New York Times Editorial
September 20, 2003

Alvaro Uribe ran for Colombia's presidency promising to crack down on left-wing guerrillas and right-wing paramilitaries while respecting civil rights and the Constitution. New proposals from his government make both promises ring hollow.

An amnesty bill sent to Congress late last month is supposed to encourage Colombia's combatants to turn in their weapons. While it can apply to both the right-wing private armies known as paramilitaries and the left-wing guerrillas, in practice only the paramilitaries will use it. The impulse is understandable, but the offer goes too far. Top commanders, killers who have massacred dozens of civilians, would be able to avoid or walk out of prison by writing a check. The bill would also grant impunity to Colombia's drug cartels, as many cartel leaders are also paramilitary officials.
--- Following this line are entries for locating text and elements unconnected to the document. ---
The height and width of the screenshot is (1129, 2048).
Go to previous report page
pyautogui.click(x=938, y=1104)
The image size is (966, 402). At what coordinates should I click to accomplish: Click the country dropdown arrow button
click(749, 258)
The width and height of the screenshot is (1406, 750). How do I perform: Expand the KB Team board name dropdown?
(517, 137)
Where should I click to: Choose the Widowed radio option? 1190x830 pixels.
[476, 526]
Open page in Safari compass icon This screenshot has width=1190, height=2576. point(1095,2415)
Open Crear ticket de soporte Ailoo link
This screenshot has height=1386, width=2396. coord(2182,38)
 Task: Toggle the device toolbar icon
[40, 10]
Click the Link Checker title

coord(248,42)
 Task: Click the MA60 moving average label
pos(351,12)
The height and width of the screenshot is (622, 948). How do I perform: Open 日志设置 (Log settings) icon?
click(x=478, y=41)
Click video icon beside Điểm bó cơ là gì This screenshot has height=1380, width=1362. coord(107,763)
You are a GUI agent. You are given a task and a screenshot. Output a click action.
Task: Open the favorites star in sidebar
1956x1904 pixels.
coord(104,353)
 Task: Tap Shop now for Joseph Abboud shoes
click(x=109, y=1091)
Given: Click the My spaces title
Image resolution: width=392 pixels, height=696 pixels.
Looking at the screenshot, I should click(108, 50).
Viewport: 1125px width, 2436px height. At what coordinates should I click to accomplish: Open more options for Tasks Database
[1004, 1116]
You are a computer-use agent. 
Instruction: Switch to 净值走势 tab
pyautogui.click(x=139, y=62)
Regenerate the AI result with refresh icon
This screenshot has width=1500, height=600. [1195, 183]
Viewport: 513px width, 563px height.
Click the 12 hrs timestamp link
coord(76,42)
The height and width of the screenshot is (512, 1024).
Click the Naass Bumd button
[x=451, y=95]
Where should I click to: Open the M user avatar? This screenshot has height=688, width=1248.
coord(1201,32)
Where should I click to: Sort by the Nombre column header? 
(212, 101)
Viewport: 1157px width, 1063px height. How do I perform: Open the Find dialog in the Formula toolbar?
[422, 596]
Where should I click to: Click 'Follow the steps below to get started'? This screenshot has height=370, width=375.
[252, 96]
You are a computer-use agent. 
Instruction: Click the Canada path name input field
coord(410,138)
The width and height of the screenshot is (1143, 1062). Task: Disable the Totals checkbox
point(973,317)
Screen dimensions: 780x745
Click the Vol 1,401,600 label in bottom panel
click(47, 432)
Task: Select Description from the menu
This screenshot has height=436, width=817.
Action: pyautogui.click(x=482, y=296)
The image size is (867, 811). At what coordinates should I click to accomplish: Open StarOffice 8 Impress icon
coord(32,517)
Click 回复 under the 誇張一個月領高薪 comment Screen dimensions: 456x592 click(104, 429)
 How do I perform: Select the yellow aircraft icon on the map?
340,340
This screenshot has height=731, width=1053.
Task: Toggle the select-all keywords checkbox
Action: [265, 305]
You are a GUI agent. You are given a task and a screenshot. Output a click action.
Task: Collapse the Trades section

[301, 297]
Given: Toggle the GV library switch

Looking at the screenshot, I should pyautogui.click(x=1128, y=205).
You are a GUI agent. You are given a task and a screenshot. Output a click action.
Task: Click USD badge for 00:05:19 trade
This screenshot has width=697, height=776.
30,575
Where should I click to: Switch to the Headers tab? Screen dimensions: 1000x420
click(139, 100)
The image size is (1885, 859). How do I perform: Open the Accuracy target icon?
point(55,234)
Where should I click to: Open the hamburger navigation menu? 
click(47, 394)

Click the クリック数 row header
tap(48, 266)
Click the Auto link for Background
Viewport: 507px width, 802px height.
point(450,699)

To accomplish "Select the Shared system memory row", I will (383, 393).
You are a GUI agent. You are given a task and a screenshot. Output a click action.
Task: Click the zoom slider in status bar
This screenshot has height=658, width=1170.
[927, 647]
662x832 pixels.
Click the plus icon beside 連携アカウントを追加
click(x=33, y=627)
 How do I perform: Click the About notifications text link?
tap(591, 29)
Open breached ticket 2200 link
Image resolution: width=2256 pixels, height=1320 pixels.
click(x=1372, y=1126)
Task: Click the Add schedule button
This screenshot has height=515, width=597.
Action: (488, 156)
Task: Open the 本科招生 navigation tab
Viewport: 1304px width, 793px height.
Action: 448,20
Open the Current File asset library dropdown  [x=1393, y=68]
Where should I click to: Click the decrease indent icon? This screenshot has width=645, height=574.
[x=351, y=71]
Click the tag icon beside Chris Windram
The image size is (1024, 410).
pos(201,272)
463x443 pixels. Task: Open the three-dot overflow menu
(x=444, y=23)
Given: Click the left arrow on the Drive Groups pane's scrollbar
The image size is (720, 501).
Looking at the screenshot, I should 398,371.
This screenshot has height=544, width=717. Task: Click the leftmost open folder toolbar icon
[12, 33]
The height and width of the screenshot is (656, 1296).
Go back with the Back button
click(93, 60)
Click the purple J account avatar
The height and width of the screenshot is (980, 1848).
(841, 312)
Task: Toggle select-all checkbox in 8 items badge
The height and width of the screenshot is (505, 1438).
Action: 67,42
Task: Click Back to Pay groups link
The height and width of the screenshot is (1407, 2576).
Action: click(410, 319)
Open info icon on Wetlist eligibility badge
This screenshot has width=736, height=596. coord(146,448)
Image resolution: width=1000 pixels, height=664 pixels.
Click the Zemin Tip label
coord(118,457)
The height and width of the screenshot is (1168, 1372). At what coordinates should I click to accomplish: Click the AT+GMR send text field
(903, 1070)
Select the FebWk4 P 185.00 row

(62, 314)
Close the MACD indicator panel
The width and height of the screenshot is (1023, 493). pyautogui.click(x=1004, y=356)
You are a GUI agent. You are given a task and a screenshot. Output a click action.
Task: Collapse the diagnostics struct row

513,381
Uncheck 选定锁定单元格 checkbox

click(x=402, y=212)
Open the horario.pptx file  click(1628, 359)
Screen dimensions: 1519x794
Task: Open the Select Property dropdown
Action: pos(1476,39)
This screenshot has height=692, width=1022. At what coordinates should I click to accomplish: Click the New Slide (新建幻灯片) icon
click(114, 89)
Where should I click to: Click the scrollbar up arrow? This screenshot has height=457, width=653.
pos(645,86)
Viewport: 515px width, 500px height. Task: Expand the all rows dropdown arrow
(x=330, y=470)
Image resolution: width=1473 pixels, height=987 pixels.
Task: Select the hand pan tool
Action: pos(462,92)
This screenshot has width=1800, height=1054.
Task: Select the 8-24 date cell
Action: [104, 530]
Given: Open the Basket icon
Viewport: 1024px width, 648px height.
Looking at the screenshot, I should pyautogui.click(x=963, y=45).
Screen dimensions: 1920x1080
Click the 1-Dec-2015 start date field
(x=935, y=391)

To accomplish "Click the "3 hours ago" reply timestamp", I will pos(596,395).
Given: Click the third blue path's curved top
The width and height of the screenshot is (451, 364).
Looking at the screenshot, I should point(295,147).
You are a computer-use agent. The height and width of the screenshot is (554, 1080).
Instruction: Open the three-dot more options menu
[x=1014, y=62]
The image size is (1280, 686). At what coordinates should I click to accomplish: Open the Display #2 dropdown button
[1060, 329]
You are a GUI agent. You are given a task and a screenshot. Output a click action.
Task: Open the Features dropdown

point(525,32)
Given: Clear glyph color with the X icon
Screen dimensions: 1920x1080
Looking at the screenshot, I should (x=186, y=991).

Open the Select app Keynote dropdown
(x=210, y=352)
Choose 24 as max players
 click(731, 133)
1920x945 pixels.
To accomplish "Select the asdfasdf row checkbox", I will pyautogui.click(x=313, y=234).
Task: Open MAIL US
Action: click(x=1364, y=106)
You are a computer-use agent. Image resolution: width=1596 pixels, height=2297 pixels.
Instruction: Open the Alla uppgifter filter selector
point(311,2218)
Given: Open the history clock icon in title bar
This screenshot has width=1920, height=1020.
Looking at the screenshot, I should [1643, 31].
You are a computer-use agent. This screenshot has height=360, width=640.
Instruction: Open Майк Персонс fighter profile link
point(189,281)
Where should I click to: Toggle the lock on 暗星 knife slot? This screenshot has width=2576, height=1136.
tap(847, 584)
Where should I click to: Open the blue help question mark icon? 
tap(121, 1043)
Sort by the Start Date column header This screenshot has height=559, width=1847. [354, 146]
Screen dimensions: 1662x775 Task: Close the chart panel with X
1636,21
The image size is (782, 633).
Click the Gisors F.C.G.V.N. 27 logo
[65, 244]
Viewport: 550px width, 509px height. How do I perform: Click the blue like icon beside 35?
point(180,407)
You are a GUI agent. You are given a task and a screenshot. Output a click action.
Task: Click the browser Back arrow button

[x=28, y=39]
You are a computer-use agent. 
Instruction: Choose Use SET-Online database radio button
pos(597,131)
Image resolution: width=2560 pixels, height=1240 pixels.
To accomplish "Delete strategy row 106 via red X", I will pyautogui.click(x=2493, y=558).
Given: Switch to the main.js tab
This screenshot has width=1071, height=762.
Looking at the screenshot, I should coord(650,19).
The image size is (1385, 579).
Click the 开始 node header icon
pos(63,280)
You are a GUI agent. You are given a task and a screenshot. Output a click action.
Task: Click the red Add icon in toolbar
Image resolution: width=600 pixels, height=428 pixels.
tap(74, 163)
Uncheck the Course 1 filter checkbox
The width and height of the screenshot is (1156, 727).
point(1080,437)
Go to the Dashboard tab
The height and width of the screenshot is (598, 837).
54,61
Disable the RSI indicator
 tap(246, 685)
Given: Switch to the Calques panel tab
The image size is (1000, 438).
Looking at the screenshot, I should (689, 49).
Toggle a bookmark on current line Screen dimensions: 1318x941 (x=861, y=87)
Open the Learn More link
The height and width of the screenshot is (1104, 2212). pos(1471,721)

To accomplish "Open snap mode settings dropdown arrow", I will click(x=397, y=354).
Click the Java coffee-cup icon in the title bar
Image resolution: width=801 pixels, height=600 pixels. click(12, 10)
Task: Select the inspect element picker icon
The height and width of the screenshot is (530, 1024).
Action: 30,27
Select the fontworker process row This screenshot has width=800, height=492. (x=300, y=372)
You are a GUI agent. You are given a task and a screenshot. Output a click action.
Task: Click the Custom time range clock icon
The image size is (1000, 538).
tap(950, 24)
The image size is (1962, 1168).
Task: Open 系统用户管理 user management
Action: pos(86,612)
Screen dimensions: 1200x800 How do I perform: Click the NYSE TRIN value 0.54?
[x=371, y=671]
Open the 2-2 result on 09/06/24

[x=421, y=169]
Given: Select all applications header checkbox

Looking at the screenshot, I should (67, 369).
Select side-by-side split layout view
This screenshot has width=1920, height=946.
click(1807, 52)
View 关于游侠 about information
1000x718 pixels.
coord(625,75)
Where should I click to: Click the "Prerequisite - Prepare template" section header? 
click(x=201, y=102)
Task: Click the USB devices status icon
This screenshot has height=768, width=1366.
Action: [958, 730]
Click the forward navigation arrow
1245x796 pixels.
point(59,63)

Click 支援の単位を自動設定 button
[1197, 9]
The bill was written with help from American officials, who seem bizarrely sanguine about seeing major war criminals and cocaine traffickers freed or granted impunity. Washington grumbles — softly — about this, but may end up financing the program.

Amnesty should be for foot soldiers. Paramilitary leaders, and those credibly accused of serious crimes, should be arrested. But the government and the military — many of whose leaders have ties to the paramilitaries — have long resisted doing so.

Mr. Uribe's other dangerous proposal came last week, after 80 human rights groups released a report criticizing his security measures and the military's excessive use of force against civilians. Mr. Uribe, who apparently felt some real human rights improvements had been slighted, responded by calling the groups a front for terrorists. The government announced that it would begin investigating their activities. He has since apologized for the tone of his remarks, but not their substance. The president has failed to distinguish legitimate criticism from terrorism. Moreover, he has not just chastised human rights defenders, but he has also endangered them. In Colombia's climate, his remarks can be seen as a green light to murder.

The job of human rights worker is riskier than that of paramilitary leader. At least 17 were murdered last year, most by paramilitaries. Human rights groups need protection from the government and paramilitary leaders deserve hostility — not, as Mr. Uribe seems to think, the other way around.